After a four-day convention of the Chinese Communist Party’s Central Committee on Monday, Xi Jinping, already the sixth most powerful member of the Politburo, was named vice chairman of the Central Military Commission; a position that is considered a steppingstone for assuming the highest office. Current President Hu Jintao was awarded the same post in 1999, three years before he became general secretary of the party. Four months after that, Hu was elected president.
The upper echelons of China’s political leadership are a maze of different party and state positions with top members typically occupying several posts in both camps. Xi, for instance, also sits on the party’s Central Secretariat and is President of the Central Party School which trains Communist Party bureaucrats.
Shifts in Chinese leadership are defined in generations. The ruling fourth generation of leadership has been in power since 2003. President Hu Jintao and Premier Wen Jiabao are its most prominent members. Both were trained as engineers and rose through the ranks in China’s hinterland. Their generation is regarded as less centralized and more populist in its approach to government than its predecessors with Hu the pragmatic technocrat, defending China’s peaceful rise abroad and Wen publicly championing democratization at home. As his second term is due to expire in a little over two years however it seems doubtful that Wen will be able to make significant progress in this regard yet.
This latest generation, with allies in the Foreign Ministry and business, has occasionally clashed with hardliners in the military and Communist Party schools who still suspect that the West is conniving to deceive China and keep it poor.
Although principal of China’s most prestigious of party schools, Xi is nonetheless an outward looking official who supported Hu’s rise through the ranks and his administration’s policies of economic liberalization. As governor, he promoted private-sector growth in the provinces while styling himself as tough on corruption. Like all of China’s leaders, Xi believes that his country must continue to grow lest inequalities wreck social unrest or upheaval.
China’s mounting public discontent, particularly in the urbanized east, doesn’t so much stem from the gap between rich and poor however. Rather China’s growing middle class is cautiously demanding political freedoms now that they have tasted economic success. Narrowing regional disparities has been one of the cornerstones of Premier Wen’s policies but the greatest threat to China’s peaceful rise comes from the already developed regions. Where Xi stands in this debate is anything but certain and he is unlikely to articulate his views in the years ahead, at least not before he is elected president.

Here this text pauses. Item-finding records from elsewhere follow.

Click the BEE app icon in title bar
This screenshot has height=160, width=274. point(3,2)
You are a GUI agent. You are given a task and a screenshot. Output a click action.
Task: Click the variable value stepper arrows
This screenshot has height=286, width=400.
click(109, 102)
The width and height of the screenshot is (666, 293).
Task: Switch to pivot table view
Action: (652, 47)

With Xi comes a fifth generation of Chinese leadership that is likely to continue market reforms to attract international trade and investment. Unlike the last generation, the country’s future leaders have mostly been trained as managers and in finance. Some have been active as businessmen before ascending to high positions in the party. Whether Xi, as president, will also tolerate political reforms, possibly at the cost of the Communist Party’s supremacy, remains to be seen.